As for the cost in human lives: 4,484 Americans killed, approximately 32,000 wounded, and "hundreds of thousands" of Iraqi dead, according to Michael White, the founder of icasualties.org, a website that tracked war dead and wounded throughout our nine bloody years in Iraq.
What to do with all of this information? How do we acknowledge its importance so the Iraq war does not become another bit of news we turn off with the flick of a switch? What public ritual of atonement is available to us, what communal act of penance for our hubris in invading and destroying a country?
"War has become a normal condition" for us in America, writes Andrew Bacevich, professor of International Relations at Boston University, "something the great majority of Americans accept without complaint."
And without remorse.
We may scapegoat and prosecute a few low-ranking soldiers for especially egregious acts of violence, or pay off family members of civilian victims accidentally killed, including $13,700 to the Iraqi man whose father, mother and brother died in a hail of bullets fired upon them as they lay sleeping. But such reckonings are feeble and never include an acknowledgment or apology for the whole damn business that made otherwise normal young people go berserk and caused so many deaths.

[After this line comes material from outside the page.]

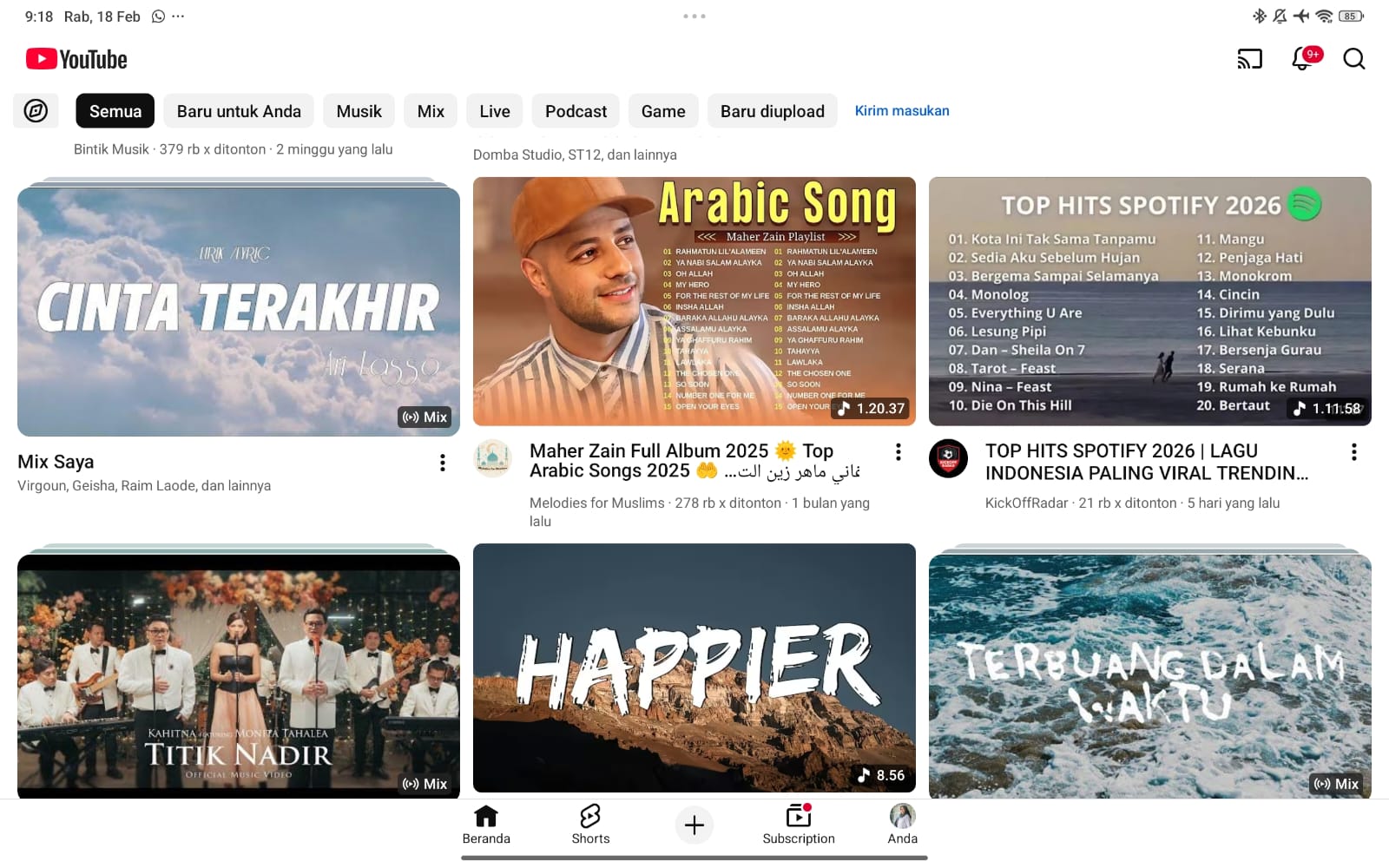Play the HAPPIER video thumbnail
1389x868 pixels.
pyautogui.click(x=694, y=667)
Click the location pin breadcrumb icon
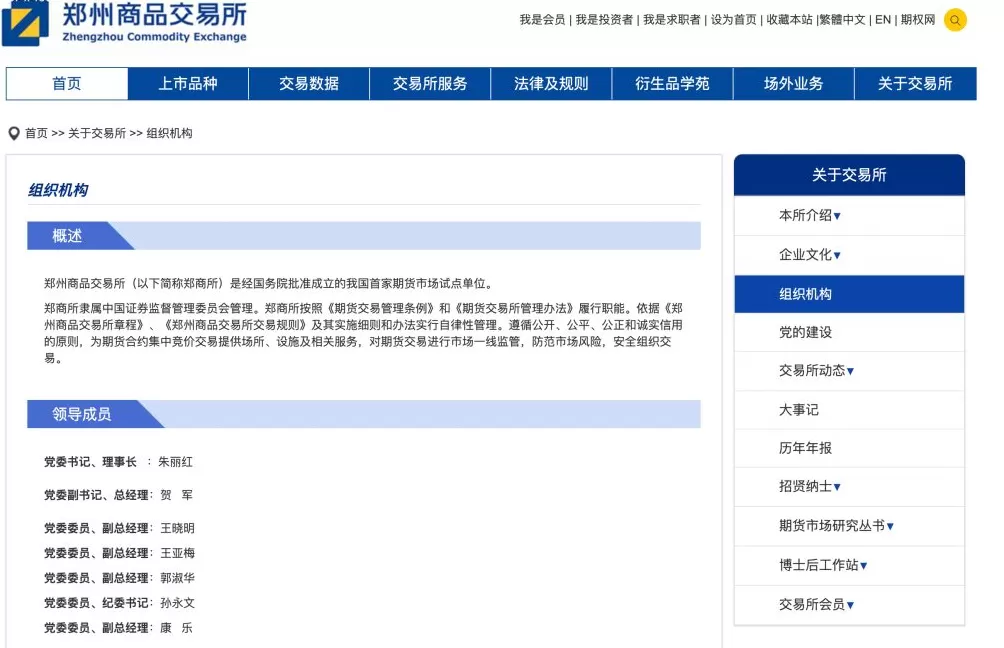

We have not apologized to the Native Americans, the Vietnamese, the Salvadorans, the Afghans, the Iraqis -- the list goes on. We have not apologized to the young people we have deployed to do the killing.
I do not believe this absence of remorse is because we are innately more hard-hearted than other peoples. History provides few examples of countries apologizing for the wars they have waged. Our seemingly endless talent for weapons development allows us to fight our wars remotely. We bomb from on high. We launch drones while sipping coffee. Such tactics are less intimately brutal than a machete on the neck, but the end result is the same -- the death of a fellow human being. Such tactics prevent us from facing what we have done.
To apologize is more risky than to forgive. Who knows what our opponent may do? Who knows what hard truths that could be revealed about ourselves? Yet apologies are essential to ending our reliance on war-making. They acknowledge the humanity of our opponent and begin to amend the cruel disregard that makes war possible.
"I am deeply sorry," said British Prime Minister David Cameron, referring to the 1972 killing of 14 unarmed demonstrators by British soldiers during a civil rights march in Northern Ireland.
Given in July 2010, the public apology marked one of the most extraordinary examples of a government apologizing to a people.
Cameron, who was just a boy at the time of the "Bloody Sunday" shootings, called them "unjustified and unjustifiable."
"What happened should never, ever have happened," he said.
These are the words we need to say to the Iraqi people. We need to plead for mercy less fire rain down on our heads. Or worse, we go off and kill again.